■ Task prompt ■
At the line with "Task: Click the Print icon in toolbar", start transcribing; stop after the last line of the data below. Keep it exact and leave pictures out.

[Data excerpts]

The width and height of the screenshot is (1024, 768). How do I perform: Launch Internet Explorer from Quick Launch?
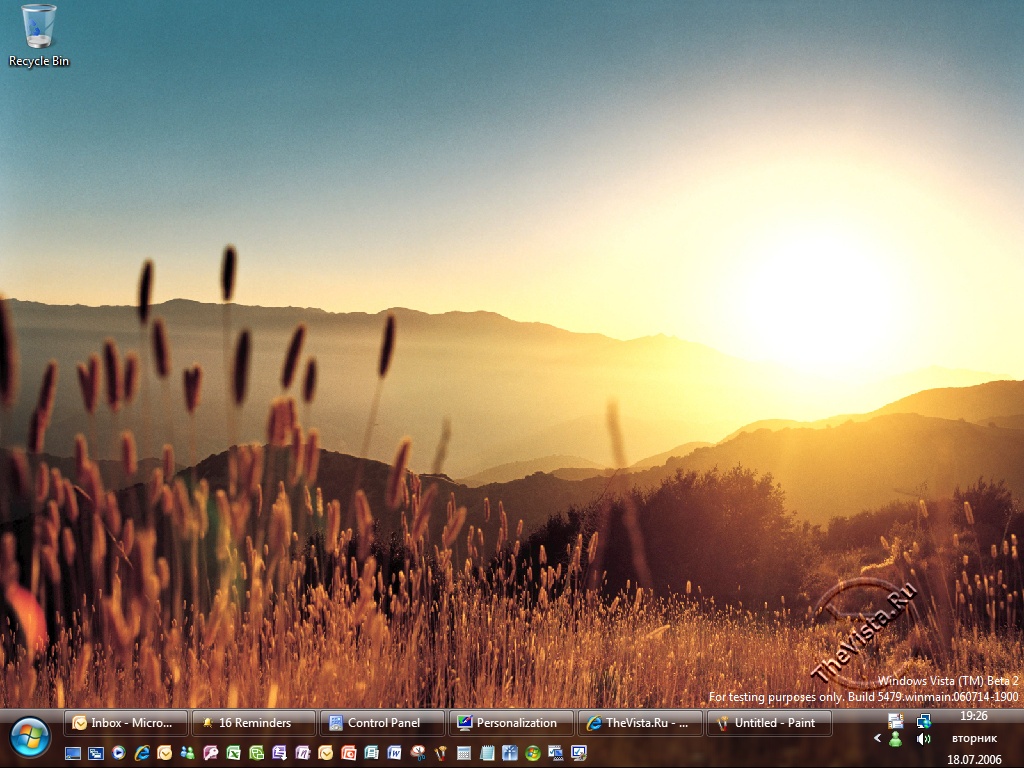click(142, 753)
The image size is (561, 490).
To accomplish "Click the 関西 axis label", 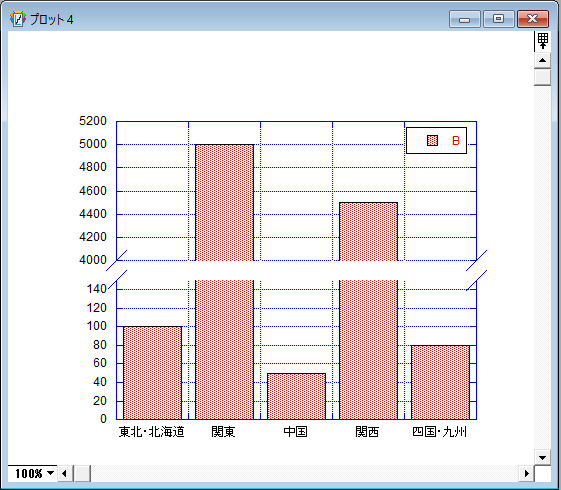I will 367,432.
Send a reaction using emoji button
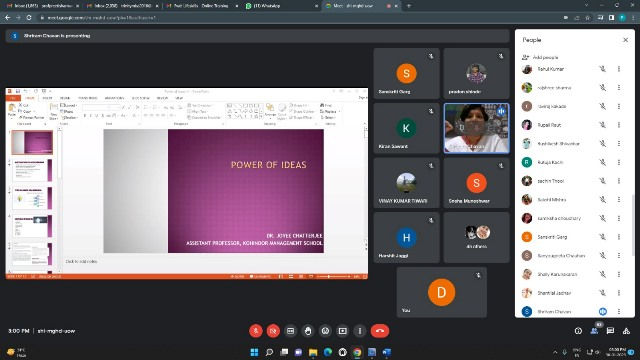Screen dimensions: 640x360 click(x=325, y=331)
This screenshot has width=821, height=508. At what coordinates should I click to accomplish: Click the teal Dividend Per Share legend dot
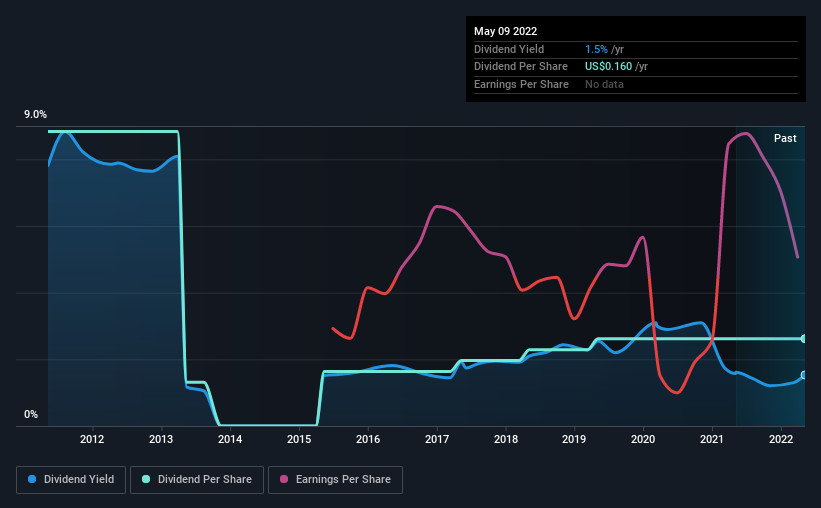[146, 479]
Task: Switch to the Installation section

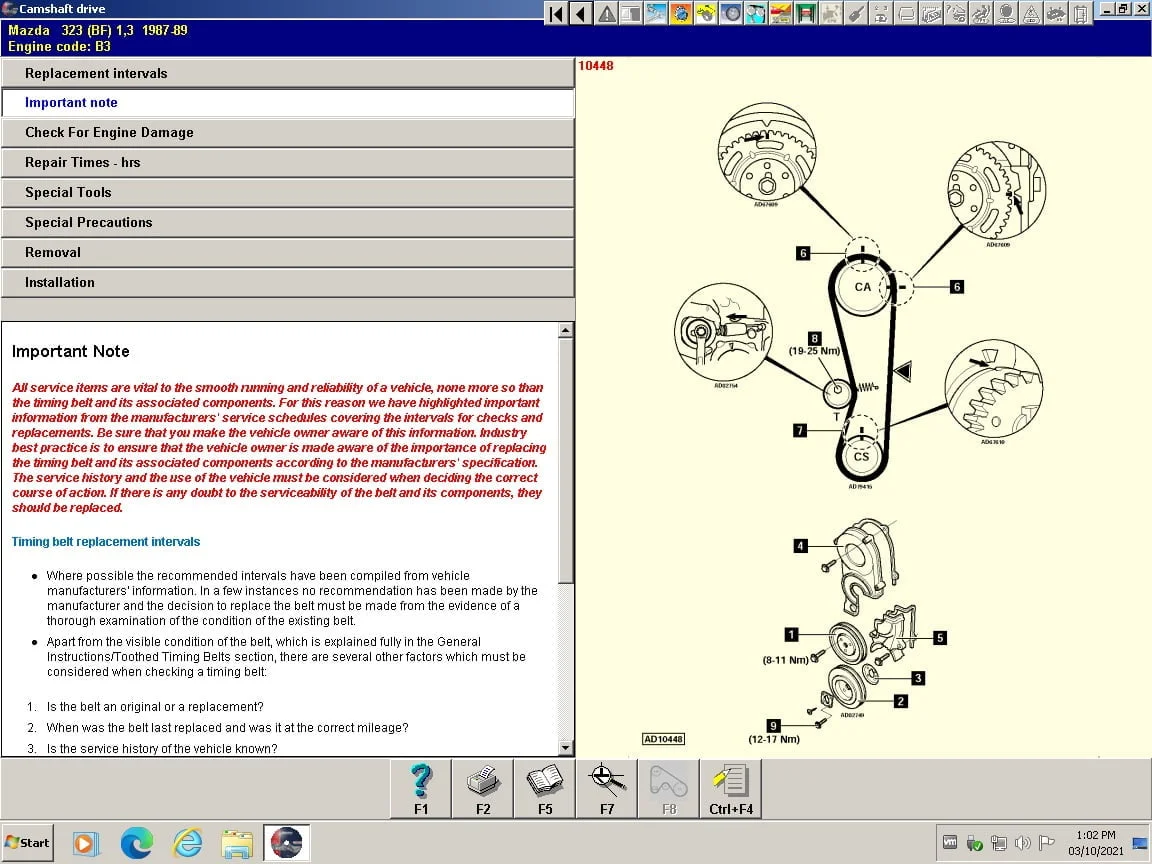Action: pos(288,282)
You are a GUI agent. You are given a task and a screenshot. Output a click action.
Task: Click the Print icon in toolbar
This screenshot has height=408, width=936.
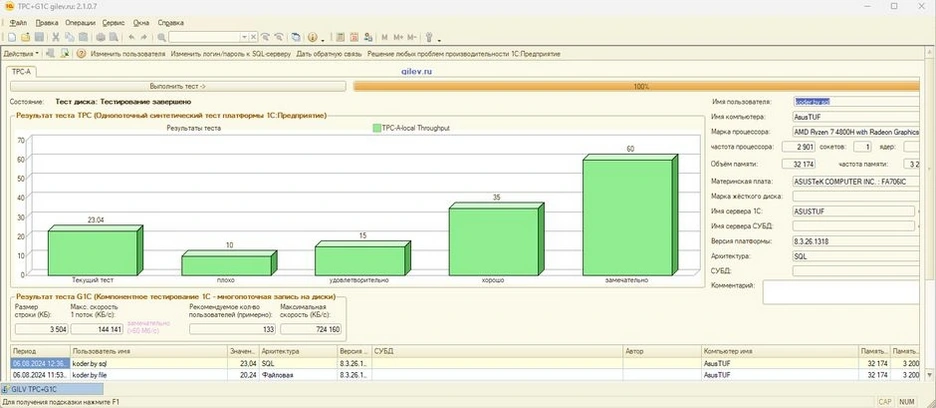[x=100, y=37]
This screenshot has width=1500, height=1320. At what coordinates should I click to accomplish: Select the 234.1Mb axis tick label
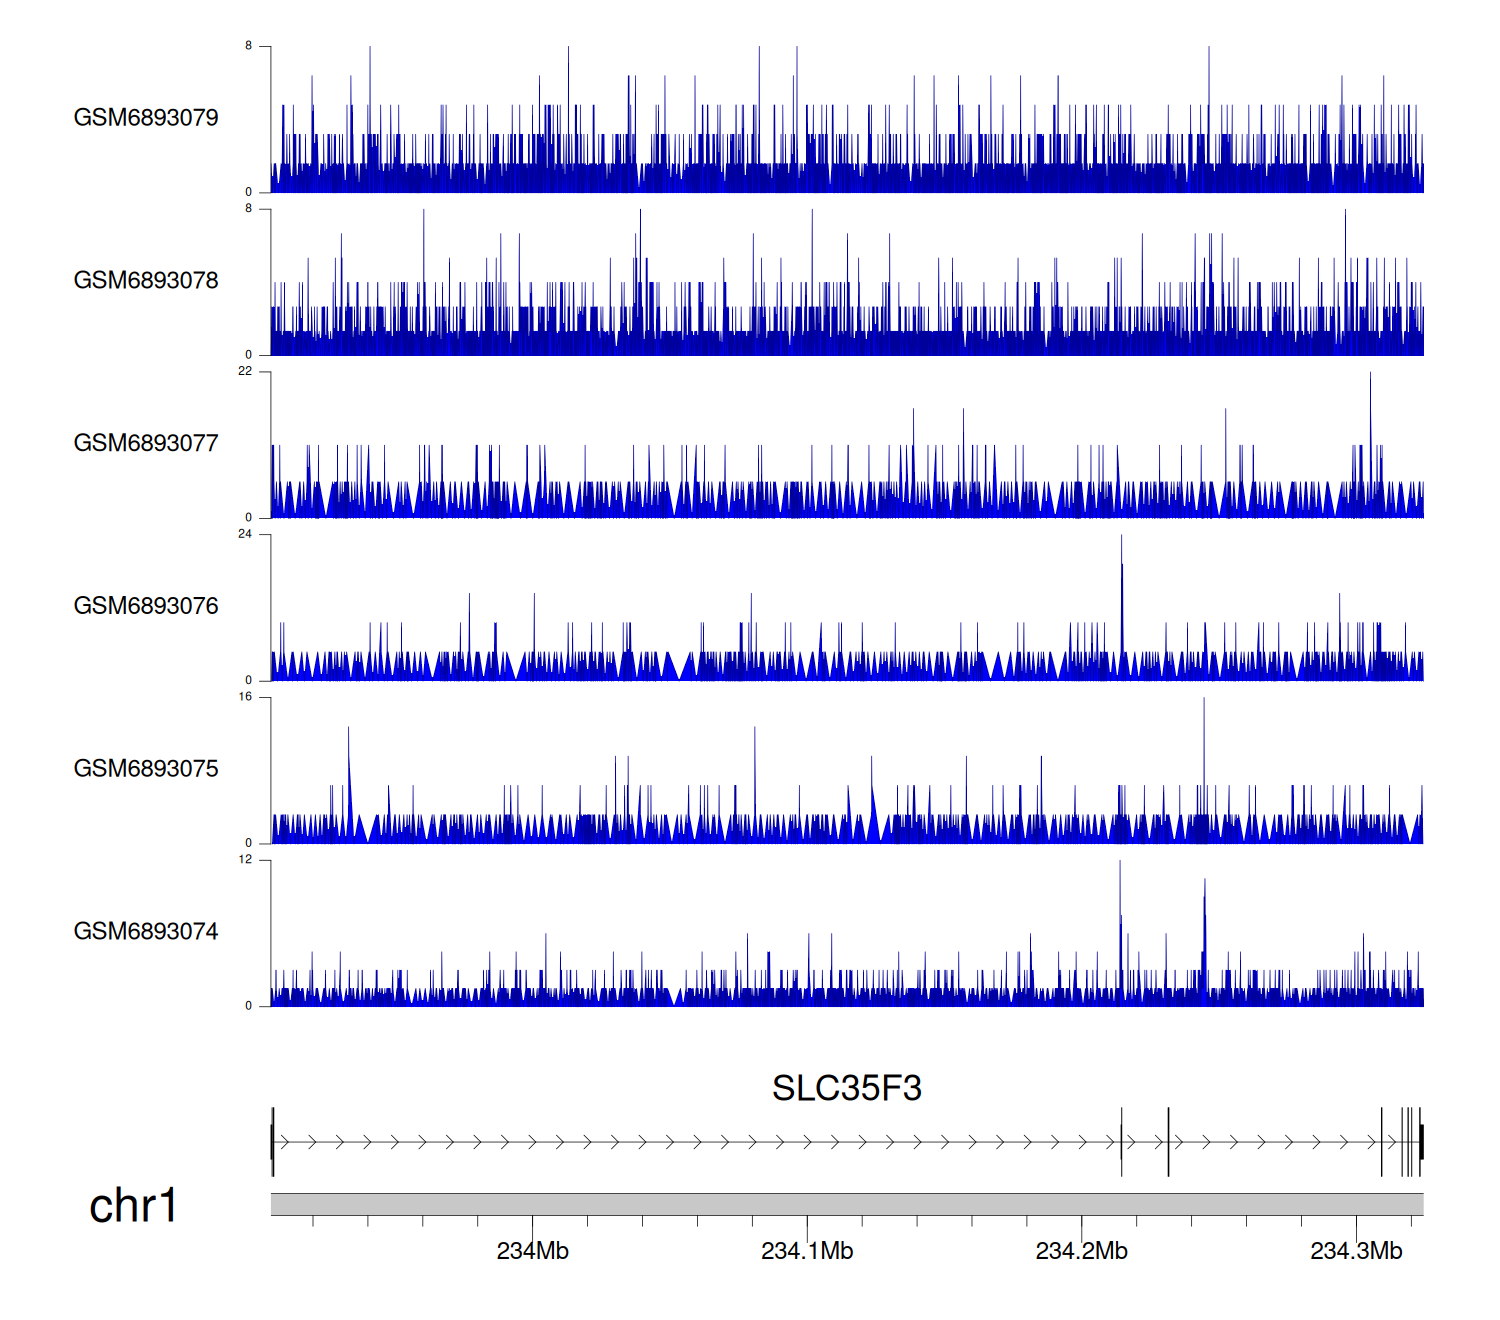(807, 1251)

■ Solution to the exercise ■
Task: Click the Print icon in toolbar
This screenshot has height=408, width=936.
[x=100, y=37]
This screenshot has width=1500, height=1320. At what coordinates should I click to accomplish: Select the 234.1Mb axis tick label
(807, 1251)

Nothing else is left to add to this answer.